Bibliography & Citation Guide

All submitted work must cite sources in APA 7th edition format. The minimum required citations are listed below. Add further references as your analysis demands.

Course Textbook (required citation in every submission)

Adi, B. (2026). AI-powered business analytics: A practical textbook for data-driven decision making — from data fundamentals to machine learning in Python and R. Lagos Business School / markanalytics.online. https://markanalytics.online

Software & Package Citations

R and Python packages must be cited. Use the commands below to retrieve the correct citation for each package you use, then format in APA style.

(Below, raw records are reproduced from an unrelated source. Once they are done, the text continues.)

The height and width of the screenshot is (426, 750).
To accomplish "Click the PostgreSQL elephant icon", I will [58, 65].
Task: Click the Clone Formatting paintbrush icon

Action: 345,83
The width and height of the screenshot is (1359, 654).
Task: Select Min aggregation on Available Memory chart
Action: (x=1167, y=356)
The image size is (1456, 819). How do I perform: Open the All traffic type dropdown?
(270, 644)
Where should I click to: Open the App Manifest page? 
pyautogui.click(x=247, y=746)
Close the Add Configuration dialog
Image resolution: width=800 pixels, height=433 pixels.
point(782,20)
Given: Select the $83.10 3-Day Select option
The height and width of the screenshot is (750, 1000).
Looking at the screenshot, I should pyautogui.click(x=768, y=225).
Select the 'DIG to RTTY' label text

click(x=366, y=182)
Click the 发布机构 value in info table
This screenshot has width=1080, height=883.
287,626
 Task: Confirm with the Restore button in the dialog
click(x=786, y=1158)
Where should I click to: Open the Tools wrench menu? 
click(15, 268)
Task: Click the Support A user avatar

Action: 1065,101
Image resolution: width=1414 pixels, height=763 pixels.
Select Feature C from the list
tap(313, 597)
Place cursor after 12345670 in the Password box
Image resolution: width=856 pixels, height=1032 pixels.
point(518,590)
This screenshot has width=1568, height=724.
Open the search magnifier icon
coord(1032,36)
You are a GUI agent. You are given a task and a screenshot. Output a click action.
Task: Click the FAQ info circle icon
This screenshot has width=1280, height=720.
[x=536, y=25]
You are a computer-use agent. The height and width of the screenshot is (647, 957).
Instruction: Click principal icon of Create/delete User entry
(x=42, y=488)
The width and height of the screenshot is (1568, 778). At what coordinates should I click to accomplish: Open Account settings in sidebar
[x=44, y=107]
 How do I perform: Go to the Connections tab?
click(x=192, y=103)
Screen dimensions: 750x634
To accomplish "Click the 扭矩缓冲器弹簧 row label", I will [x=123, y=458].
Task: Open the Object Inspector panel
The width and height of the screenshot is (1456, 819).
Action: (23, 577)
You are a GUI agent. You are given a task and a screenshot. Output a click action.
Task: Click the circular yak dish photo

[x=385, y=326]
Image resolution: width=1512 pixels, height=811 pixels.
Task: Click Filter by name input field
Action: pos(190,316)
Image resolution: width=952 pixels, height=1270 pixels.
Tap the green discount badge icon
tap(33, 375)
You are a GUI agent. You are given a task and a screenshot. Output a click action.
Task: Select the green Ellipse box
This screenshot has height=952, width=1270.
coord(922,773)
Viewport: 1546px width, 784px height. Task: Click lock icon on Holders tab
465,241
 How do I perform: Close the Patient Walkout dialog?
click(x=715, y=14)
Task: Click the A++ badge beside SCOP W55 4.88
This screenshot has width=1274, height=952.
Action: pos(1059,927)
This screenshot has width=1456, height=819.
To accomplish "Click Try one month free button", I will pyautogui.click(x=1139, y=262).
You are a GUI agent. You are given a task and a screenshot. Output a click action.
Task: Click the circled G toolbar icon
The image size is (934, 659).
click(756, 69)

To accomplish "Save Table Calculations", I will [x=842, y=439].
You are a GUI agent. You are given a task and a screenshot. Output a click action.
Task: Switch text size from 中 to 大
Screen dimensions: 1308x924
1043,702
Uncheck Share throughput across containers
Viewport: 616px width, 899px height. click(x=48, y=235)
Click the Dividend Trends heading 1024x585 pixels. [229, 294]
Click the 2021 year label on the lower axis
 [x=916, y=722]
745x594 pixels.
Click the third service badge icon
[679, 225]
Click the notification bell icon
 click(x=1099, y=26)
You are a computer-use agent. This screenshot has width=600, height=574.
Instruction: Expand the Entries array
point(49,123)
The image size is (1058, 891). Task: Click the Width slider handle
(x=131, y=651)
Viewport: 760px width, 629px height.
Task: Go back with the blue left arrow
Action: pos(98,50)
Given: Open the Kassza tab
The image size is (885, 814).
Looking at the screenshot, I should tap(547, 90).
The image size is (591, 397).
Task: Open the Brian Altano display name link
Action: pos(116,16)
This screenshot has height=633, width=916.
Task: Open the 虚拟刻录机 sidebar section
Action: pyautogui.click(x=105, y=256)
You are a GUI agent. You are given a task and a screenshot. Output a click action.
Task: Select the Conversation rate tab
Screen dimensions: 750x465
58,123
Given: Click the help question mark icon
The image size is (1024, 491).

Software / Package	APA 7th Citation (or how to retrieve it)
R language	R Core Team. (2024). R: A language and environment for statistical computing (Version 4.x). R Foundation for Statistical Computing. https://www.R-project.org/
Python	Van Rossum, G., & Drake, F. L. (2009). Python 3 reference manual. CreateSpace. (For specific version, cite `platform.python_version()` output.)
Any R package	Run `citation("packagename")` in R and copy the BibTeX or text output. Convert to APA 7 format.
Any Python package	Cite via the package's official documentation or JOSS/PyPI entry. Include version: `import pkg; pkg.__version__`.
tidyverse	Wickham, H., Averick, M., Bryan, J., Chang, W., McGowan, L., François, R., Grolemund, G., Hayes, A., Henry, L., Hester, J., Kuhn, M., Pedersen, T. L., Miller, E., Bache, S. M., Müller, K., Ooms, J., Robinson, D., Seidel, D. P., Spinu, V., … Yutani, H. (2019). Welcome to the tidyverse. Journal of Open Source Software, 4(43), 1686. https://doi.org/10.21105/joss.01686
scikit-learn	Pedregosa, F., Varoquaux, G., Gramfort, A., Michel, V., Thirion, B., Grisel, O., Blondel, M., Prettenhofer, P., Weiss, R., Dubourg, V., Vanderplas, J., Passos, A., Cournapeau, D., Brucher, M., Perrot, M., & Duchesnay, É. (2011). Scikit-learn: Machine learning in Python. Journal of Machine Learning Research, 12, 2825–2830.
ggplot2	Wickham, H. (2016). ggplot2: Elegant graphics for data analysis. Springer. https://doi.org/10.1007/978-3-319-24277-4
pandas	McKinney, W. (2010). Data structures for statistical computing in Python. In Proceedings of the 9th Python in Science Conference (pp. 56–61). https://doi.org/10.25080/Majora-92bf1922-00a
Prophet	Taylor, S. J., & Letham, B. (2018). Forecasting at scale. The American Statistician, 72(1), 37–45. https://doi.org/10.1080/00031305.2017.1380080
SHAP	Lundberg, S. M., & Lee, S.-I. (2017). A unified approach to interpreting model predictions. In Advances in Neural Information Processing Systems 30 (pp. 4765–4774). Curran Associates.
Quarto	Allaire, J. J., Teague, C., Scheidegger, C., Xie, Y., & Dervieux, C. (2022). Quarto (Version 1.x) [Computer software]. https://doi.org/10.5281/zenodo.5960048

How to Cite Your Data Source

Every dataset you use must be cited. Use the appropriate template below:

Primary data you collected:
[Your Name]. (2026). [Descriptive title of dataset] [Dataset]. Collected from [Organisation/Department], [City, Nigeria]. Data available on request from the author.

Organisational records / internal report:
[Organisation Name]. (Year). [Title of report or data extract] [Internal data]. [Department], [Organisation].

Survey data:
[Your Name]. (2026). [Survey title] [Survey instrument and dataset]. Administered to [population description], [Month Year]. Ethical clearance: [details or N/A].